Collective Activities Across the City

The other members of the group are additionally making the most of bright periods between showers of autumn rain. At a rooftop garden with views of the city's glistening waterfront, where medieval merchant vessels once floated with casks of vintage from France and the Iberian peninsula, Katy Grant is harvesting her rondo grapes from approximately 50 plants. "I love the smell of these vines. It is so evocative," she says, stopping with a container of fruit slung over her shoulder. "It's the scent of Provence when you roll down the car windows on vacation."

The humanitarian worker, fifty-two, who has devoted more than 20 years working for charitable groups in war-torn regions, inadvertently inherited the grape garden when she moved back to the United Kingdom from East Africa with her household in recent years.
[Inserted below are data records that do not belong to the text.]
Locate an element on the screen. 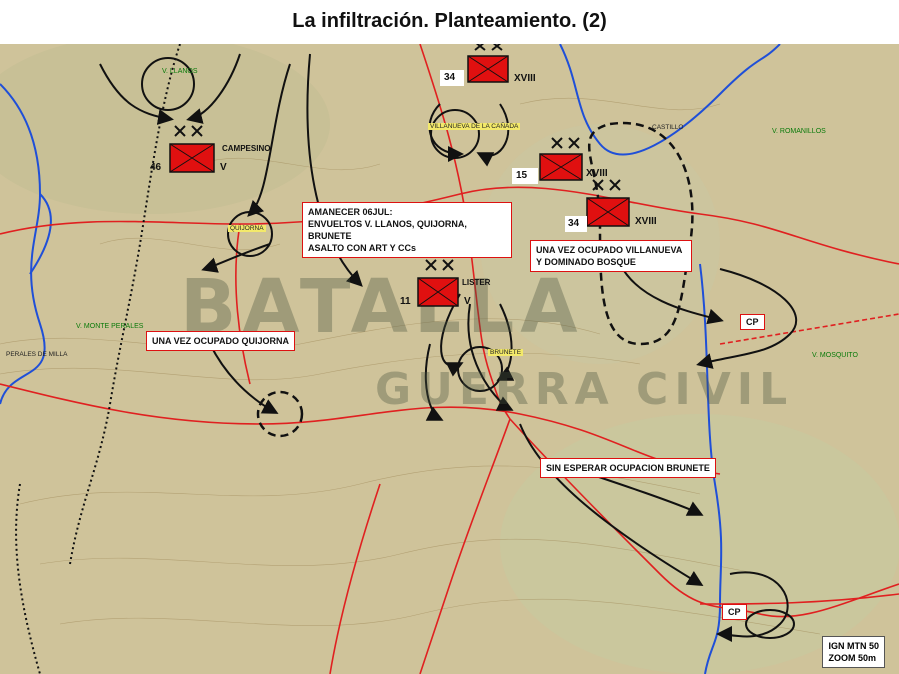  town-perales: PERALES DE MILLA is located at coordinates (37, 354).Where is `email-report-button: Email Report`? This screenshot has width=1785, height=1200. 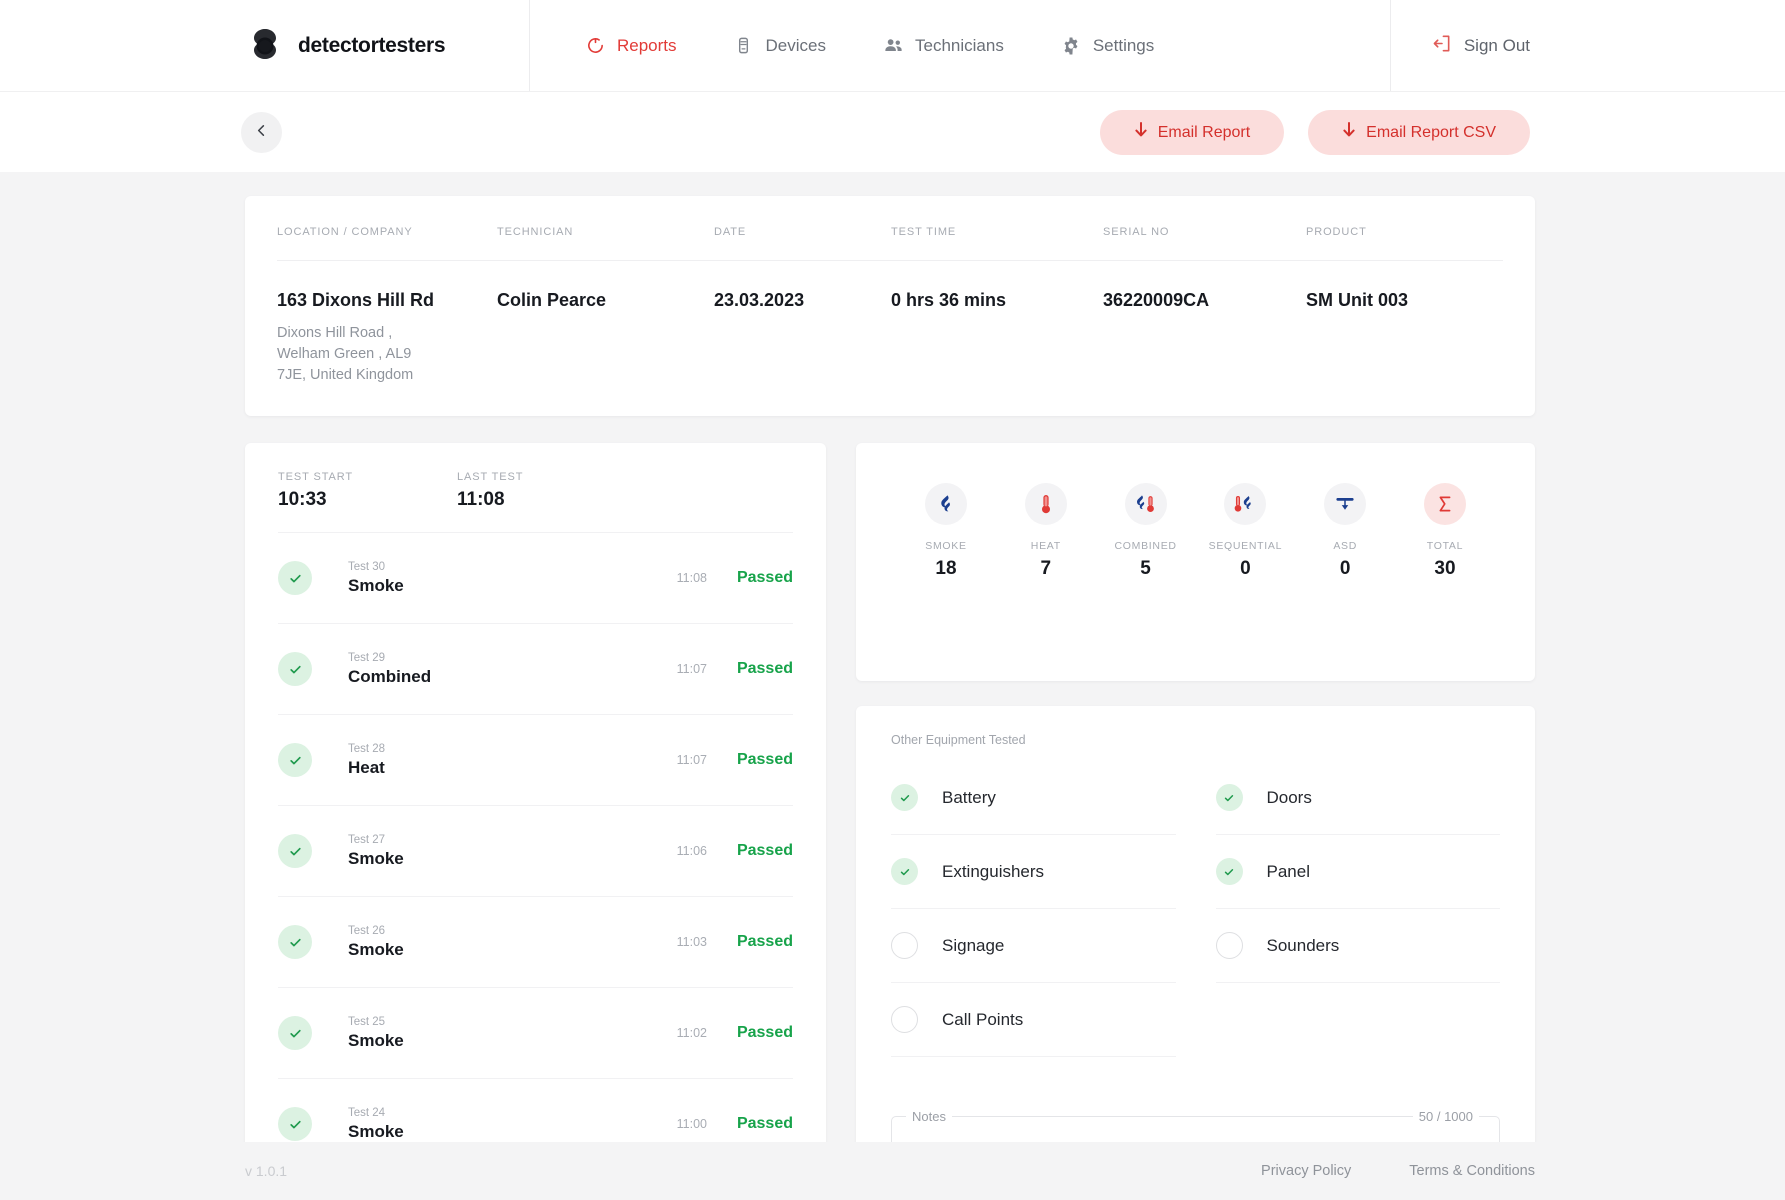
email-report-button: Email Report is located at coordinates (1192, 132).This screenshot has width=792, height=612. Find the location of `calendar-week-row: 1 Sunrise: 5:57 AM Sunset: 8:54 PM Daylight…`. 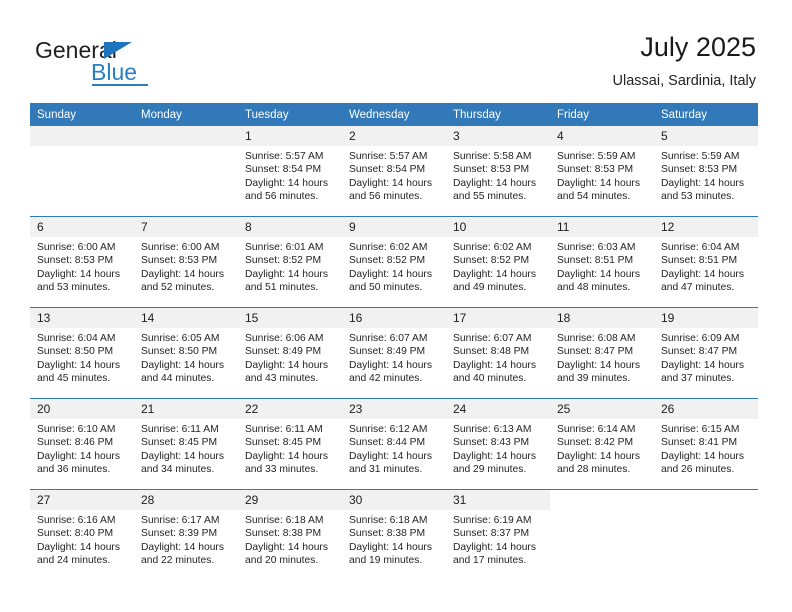

calendar-week-row: 1 Sunrise: 5:57 AM Sunset: 8:54 PM Daylight… is located at coordinates (394, 172).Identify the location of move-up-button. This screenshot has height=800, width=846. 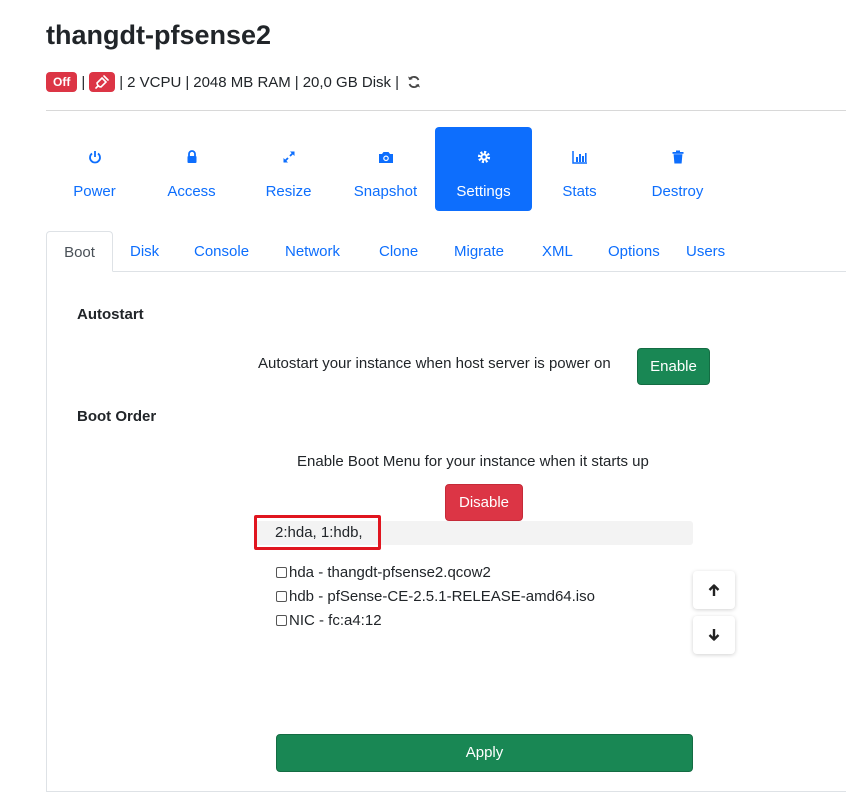
(714, 590).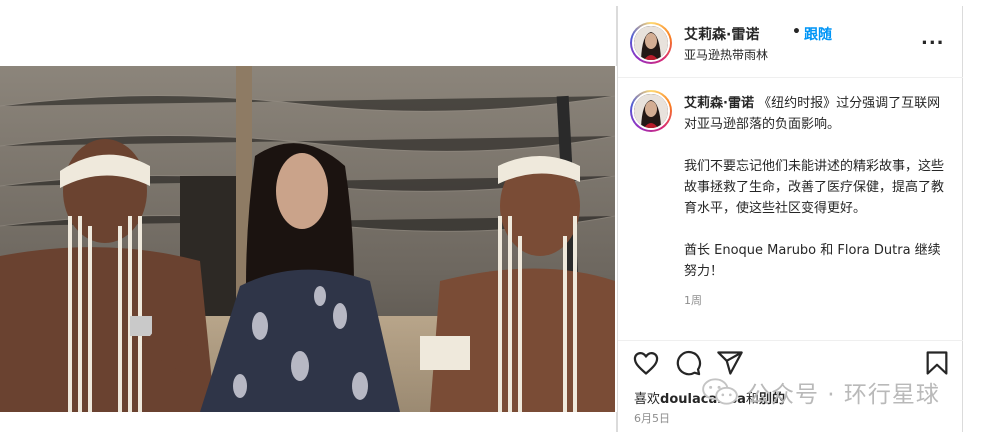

She felt an overwhelming duty to look after the grapevines in the garden of their recently acquired property. "This vineyard has already survived multiple proprietors," she explains. "I really like the idea of environmental care – of handing this down to future caretakers so they can keep cultivating from this land."
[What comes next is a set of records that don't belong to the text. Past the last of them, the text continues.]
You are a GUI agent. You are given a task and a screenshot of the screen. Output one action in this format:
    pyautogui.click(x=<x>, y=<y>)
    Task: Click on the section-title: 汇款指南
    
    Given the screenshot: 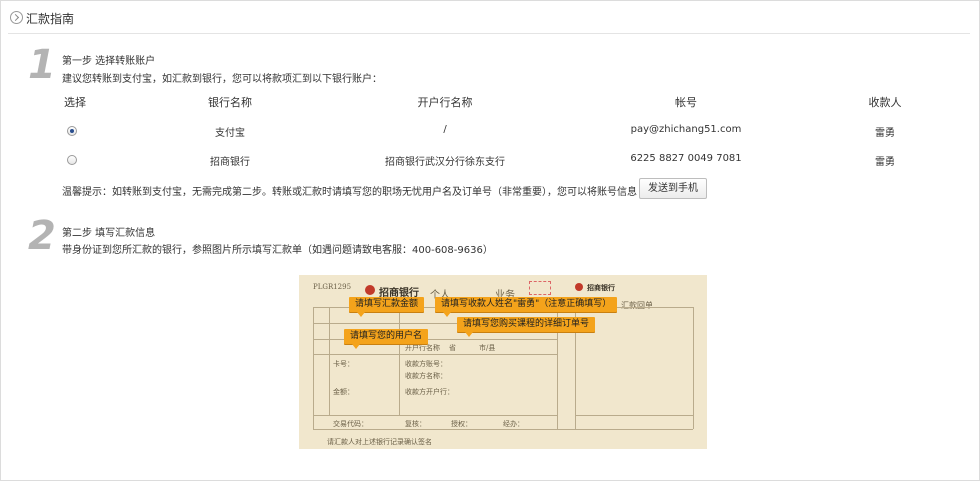 What is the action you would take?
    pyautogui.click(x=50, y=19)
    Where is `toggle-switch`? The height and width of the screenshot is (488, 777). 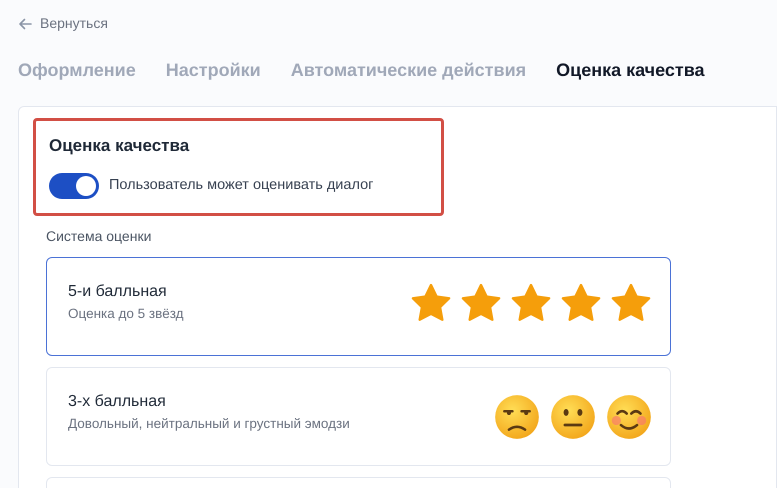 toggle-switch is located at coordinates (74, 185).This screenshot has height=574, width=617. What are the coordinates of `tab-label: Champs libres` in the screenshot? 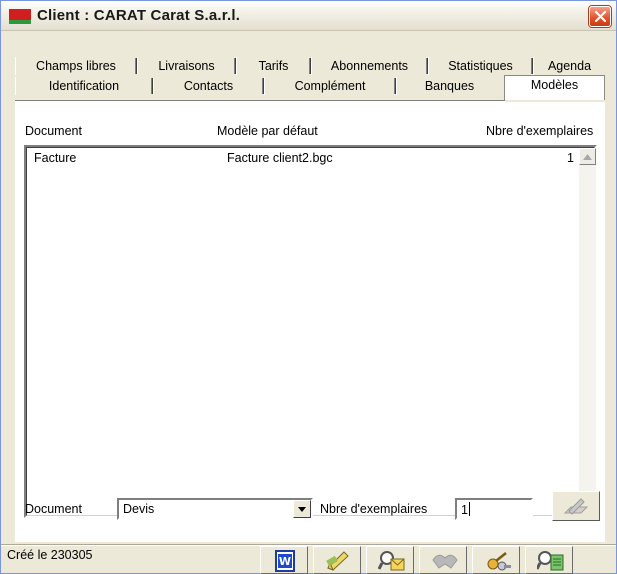 It's located at (76, 66).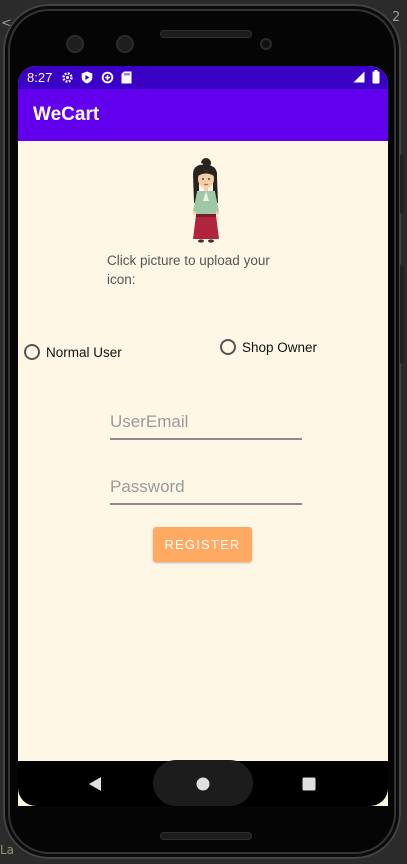 This screenshot has height=864, width=407. Describe the element at coordinates (84, 352) in the screenshot. I see `radio-normal-user-label: Normal User` at that location.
Terraced Vineyards and Traditional Production

Nearby, the final two members of the collective are busily laboring on the precipitous slopes of Avon Gorge. Jo Scofield has cultivated over 150 plants situated on terraces in her expansive property, which tumbles down towards the silty River Avon. "Visitors frequently express amazement," she says, indicating the tangled vineyard. "It's astonishing to them they are viewing grapevine lines in a urban neighborhood."

Currently, the filmmaker, sixty, is harvesting bunches of dusty purple dark berries from lines of plants arranged along the hillside with the help of her daughter, Luca. The conservationist, a wildlife and conservation film-maker who has contributed to streaming service's nature programming and BBC Two's gardening shows, was inspired to cultivate vines after observing her neighbor's grapevines. She's discovered that amateurs can produce intriguing, enjoyable traditional vintage, which can command prices of more than £7 a serving in the growing number of establishments specialising in minimal-intervention wines. "It's just deeply rewarding that you can truly make good, traditional vintage," she states. "It is quite fashionable, but really it's resurrecting an old way of making vintage."
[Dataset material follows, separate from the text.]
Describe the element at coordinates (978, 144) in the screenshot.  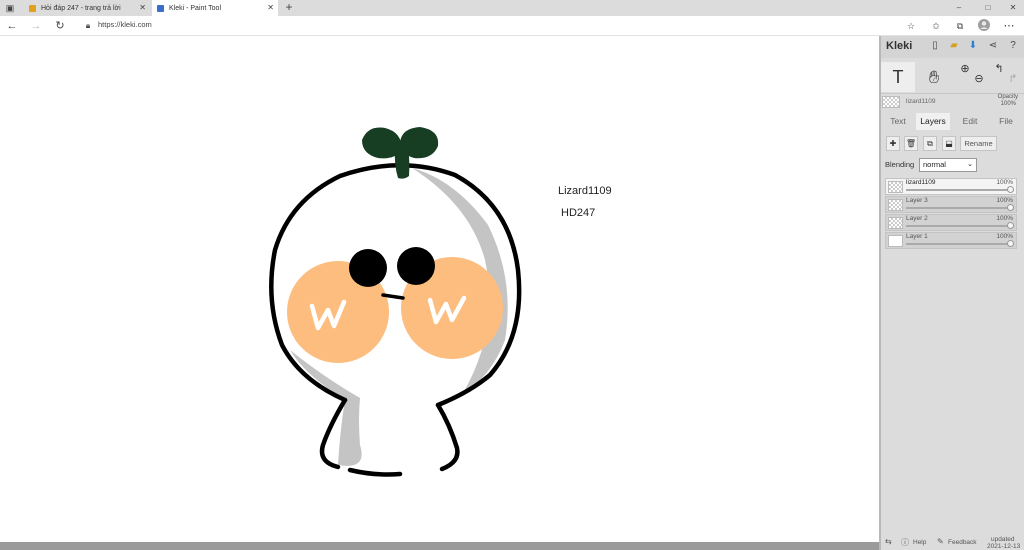
I see `rename-button: Rename` at that location. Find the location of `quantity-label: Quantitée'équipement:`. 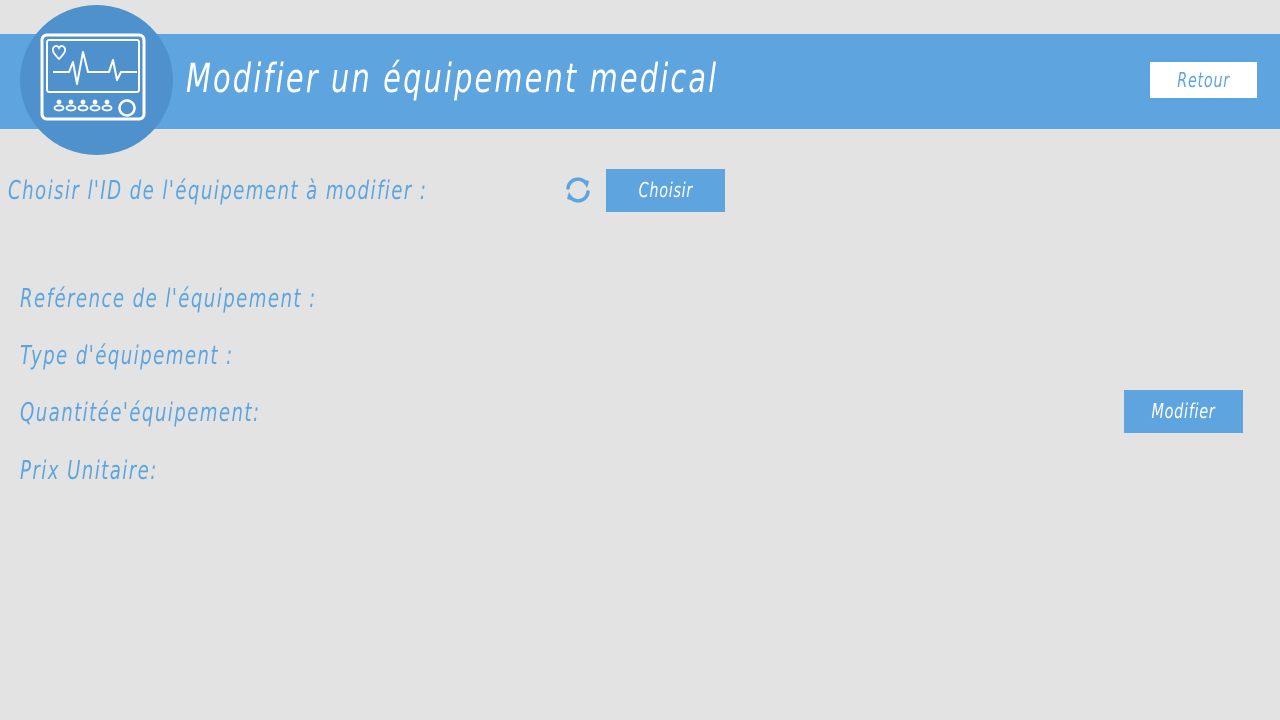

quantity-label: Quantitée'équipement: is located at coordinates (140, 413).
"During foot-stomping the fruit, all the natural microorganisms come off the surfaces into the juice," explains Scofield, partially submerged in a container of tiny stems, seeds and red liquid. "That's how vintages were made traditionally, but commercial producers add sulphur [dioxide] to eliminate the natural cultures and subsequently add a commercially produced yeast."

Challenging Environments and Creative Approaches

In the immediate vicinity active senior Bob Reeve, who inspired Scofield to plant her vines, has gathered his companions to pick Chardonnay grapes from the 100 vines he has arranged precisely across multiple levels. The former teacher, a Lancashire-born physical education instructor who worked at Bristol University developed a passion for wine on regular visits to Europe. However it is a difficult task to cultivate this particular variety in the humidity of the valley, with cooling tides sweeping in and out from the Bristol Channel. "I wanted to make French-style vintages here, which is a bit bonkers," admits Reeve with a smile. "This variety is late to ripen and particularly vulnerable to mildew."

"I wanted to make European-style vintages here, which is rather ambitious"

The unpredictable local weather is not the sole problem encountered by winegrowers. Reeve has had to erect a fence on

Joshua Payne
Joshua Payne

Elara is a seasoned web developer and digital strategist with over a decade of experience in creating innovative online solutions.